Greece must transform its insistence on legal protections into an authentic warning to the world that Turkish success at forcibly redrawing international borders threatens not only their respective inviolability, but world order on a urgent scale. Instability in the Persian Gulf, around Israel, in the Taiwanese Straits, the former Soviet republics in the Caucuses region, on the Korean peninsula, and other global flashpoints have been spawned by attempts to gain riches, resources and power through the use of force to gain territory and redraw international borders. The conflict in the Balkans, requiring 35,000 American servicemen to impose a tenuous peace, was triggered by the military efforts to reconfigure the provincial borders of a nation-state which no longer exists.

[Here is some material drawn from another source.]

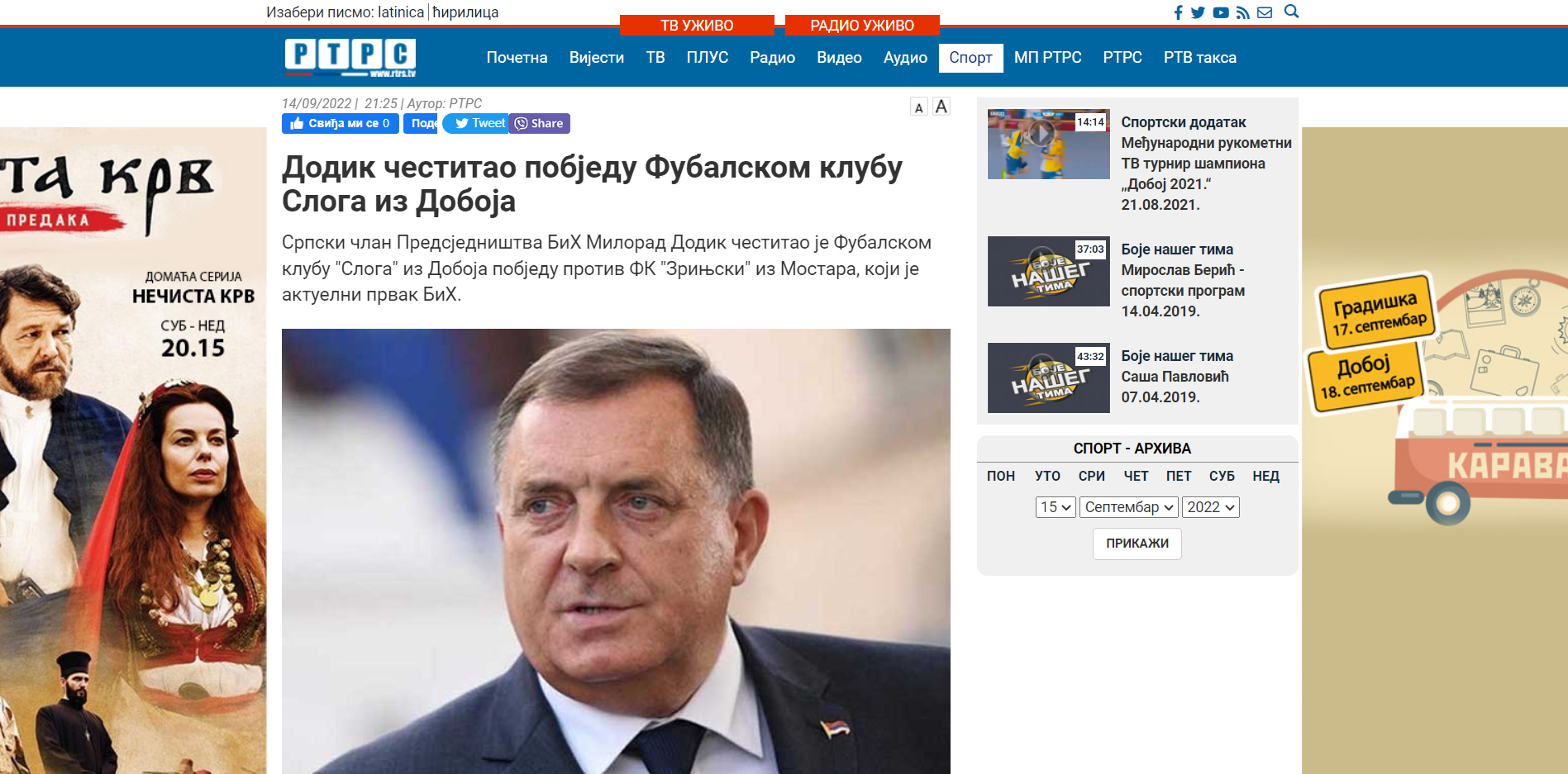Click the RTRS logo
Image resolution: width=1568 pixels, height=774 pixels.
pyautogui.click(x=350, y=58)
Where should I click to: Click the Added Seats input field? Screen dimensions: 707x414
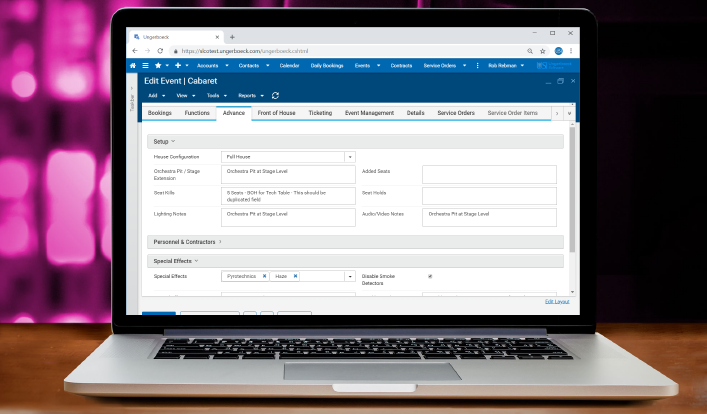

If Greece decides it is willing to defend its sovereignty, muscular diplomacy and military vigor, coupled with American media and mass communications strategies, must be forcefully utilized to demonstrate to Washington: the consequences of a NATO ally and European Union member forced to choose between territorial dismemberment and all-out war against the predominant military power in the region; the divisive national debate over dispatching tens of thousands of America's men and women in uniform to the Aegean Sea, between two of the most heavily armed nations in the world, fully at war utilizing some of the most technically advanced, U.S.-built weapons systems available;
the staggering economic, political and strategic costs to the United States of such a confrontation, unwittingly spurred by misguided American tolerance of Turkey's illegal provocations. Greece's options are not many. Its recent successes in garnering serious American support are even fewer. The failure to secure Washington's guarantees that borders remain inviolable, and that destabilizing threats of force are punished, threatens not only the integrity of the Greek state, but the security of Kuwait, Israel, Taiwan, South Korea and others pivotal nations whose borders and sovereignty undergo constant challenge.
As long as influential interests in Washington insist that Turkey's considerations outweigh those of Greece, that the asymmetry between Greece and Turkey in American policy formulation is justified, and that Greece consider negotiating its national sovereignty and territorial integrity in exchange for peace, the plan to divide the Aegean Sea may one day triumph.